[SOURCE INFORMATION Boundary: Start]

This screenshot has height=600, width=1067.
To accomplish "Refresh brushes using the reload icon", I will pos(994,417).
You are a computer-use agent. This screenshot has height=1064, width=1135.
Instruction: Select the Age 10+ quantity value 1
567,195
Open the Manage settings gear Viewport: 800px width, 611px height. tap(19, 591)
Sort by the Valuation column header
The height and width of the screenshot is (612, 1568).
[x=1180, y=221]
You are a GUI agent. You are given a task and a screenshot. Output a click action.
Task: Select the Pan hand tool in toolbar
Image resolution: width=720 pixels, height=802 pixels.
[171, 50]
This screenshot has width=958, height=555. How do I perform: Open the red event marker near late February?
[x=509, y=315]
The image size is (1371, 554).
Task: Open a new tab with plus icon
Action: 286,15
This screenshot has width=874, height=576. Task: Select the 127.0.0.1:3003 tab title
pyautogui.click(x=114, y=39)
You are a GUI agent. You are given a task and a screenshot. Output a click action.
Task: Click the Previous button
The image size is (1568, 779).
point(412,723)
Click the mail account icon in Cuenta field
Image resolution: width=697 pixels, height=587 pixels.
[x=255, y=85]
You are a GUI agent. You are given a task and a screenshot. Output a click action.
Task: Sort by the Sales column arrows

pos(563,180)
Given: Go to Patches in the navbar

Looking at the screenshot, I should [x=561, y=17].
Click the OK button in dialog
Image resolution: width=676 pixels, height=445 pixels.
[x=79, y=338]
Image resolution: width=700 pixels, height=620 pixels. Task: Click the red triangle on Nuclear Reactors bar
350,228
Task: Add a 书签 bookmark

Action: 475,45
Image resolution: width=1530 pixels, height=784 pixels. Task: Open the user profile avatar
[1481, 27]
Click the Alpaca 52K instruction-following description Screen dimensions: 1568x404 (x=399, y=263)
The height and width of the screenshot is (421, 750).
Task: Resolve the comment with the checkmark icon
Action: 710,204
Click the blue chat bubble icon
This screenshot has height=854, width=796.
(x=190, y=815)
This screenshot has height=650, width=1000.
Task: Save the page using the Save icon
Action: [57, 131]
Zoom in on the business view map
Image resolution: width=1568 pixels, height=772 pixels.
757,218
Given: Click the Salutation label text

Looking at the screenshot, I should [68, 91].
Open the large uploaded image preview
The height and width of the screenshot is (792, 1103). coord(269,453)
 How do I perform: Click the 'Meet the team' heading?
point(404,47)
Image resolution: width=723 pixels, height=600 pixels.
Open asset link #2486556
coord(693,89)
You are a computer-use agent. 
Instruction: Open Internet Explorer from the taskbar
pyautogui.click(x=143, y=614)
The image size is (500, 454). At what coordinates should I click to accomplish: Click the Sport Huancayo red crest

[SOURCE INFORMATION Boundary: End]

:: WORK REQUIRED ::
Reproduce every record above, word for word.

:: RESULT OF THIS TASK ::
This screenshot has height=600, width=1067.
To accomplish "Refresh brushes using the reload icon", I will pos(994,417).
You are a computer-use agent. This screenshot has height=1064, width=1135.
Instruction: Select the Age 10+ quantity value 1
567,195
Open the Manage settings gear Viewport: 800px width, 611px height. tap(19, 591)
Sort by the Valuation column header
The height and width of the screenshot is (612, 1568).
[x=1180, y=221]
You are a GUI agent. You are given a task and a screenshot. Output a click action.
Task: Select the Pan hand tool in toolbar
Image resolution: width=720 pixels, height=802 pixels.
[171, 50]
This screenshot has width=958, height=555. How do I perform: Open the red event marker near late February?
[x=509, y=315]
The image size is (1371, 554).
Task: Open a new tab with plus icon
Action: 286,15
This screenshot has width=874, height=576. Task: Select the 127.0.0.1:3003 tab title
pyautogui.click(x=114, y=39)
You are a GUI agent. You are given a task and a screenshot. Output a click action.
Task: Click the Previous button
The image size is (1568, 779).
point(412,723)
Click the mail account icon in Cuenta field
Image resolution: width=697 pixels, height=587 pixels.
[x=255, y=85]
You are a GUI agent. You are given a task and a screenshot. Output a click action.
Task: Sort by the Sales column arrows

pos(563,180)
Given: Go to Patches in the navbar

Looking at the screenshot, I should [x=561, y=17].
Click the OK button in dialog
Image resolution: width=676 pixels, height=445 pixels.
[x=79, y=338]
Image resolution: width=700 pixels, height=620 pixels. Task: Click the red triangle on Nuclear Reactors bar
350,228
Task: Add a 书签 bookmark

Action: 475,45
Image resolution: width=1530 pixels, height=784 pixels. Task: Open the user profile avatar
[1481, 27]
Click the Alpaca 52K instruction-following description Screen dimensions: 1568x404 (x=399, y=263)
The height and width of the screenshot is (421, 750).
Task: Resolve the comment with the checkmark icon
Action: 710,204
Click the blue chat bubble icon
This screenshot has height=854, width=796.
(x=190, y=815)
This screenshot has height=650, width=1000.
Task: Save the page using the Save icon
Action: [57, 131]
Zoom in on the business view map
Image resolution: width=1568 pixels, height=772 pixels.
757,218
Given: Click the Salutation label text

Looking at the screenshot, I should [68, 91].
Open the large uploaded image preview
The height and width of the screenshot is (792, 1103). coord(269,453)
 How do I perform: Click the 'Meet the team' heading?
point(404,47)
Image resolution: width=723 pixels, height=600 pixels.
Open asset link #2486556
coord(693,89)
You are a computer-use agent. 
Instruction: Open Internet Explorer from the taskbar
pyautogui.click(x=143, y=614)
The image size is (500, 454). At what coordinates should I click to accomplish: Click the Sport Huancayo red crest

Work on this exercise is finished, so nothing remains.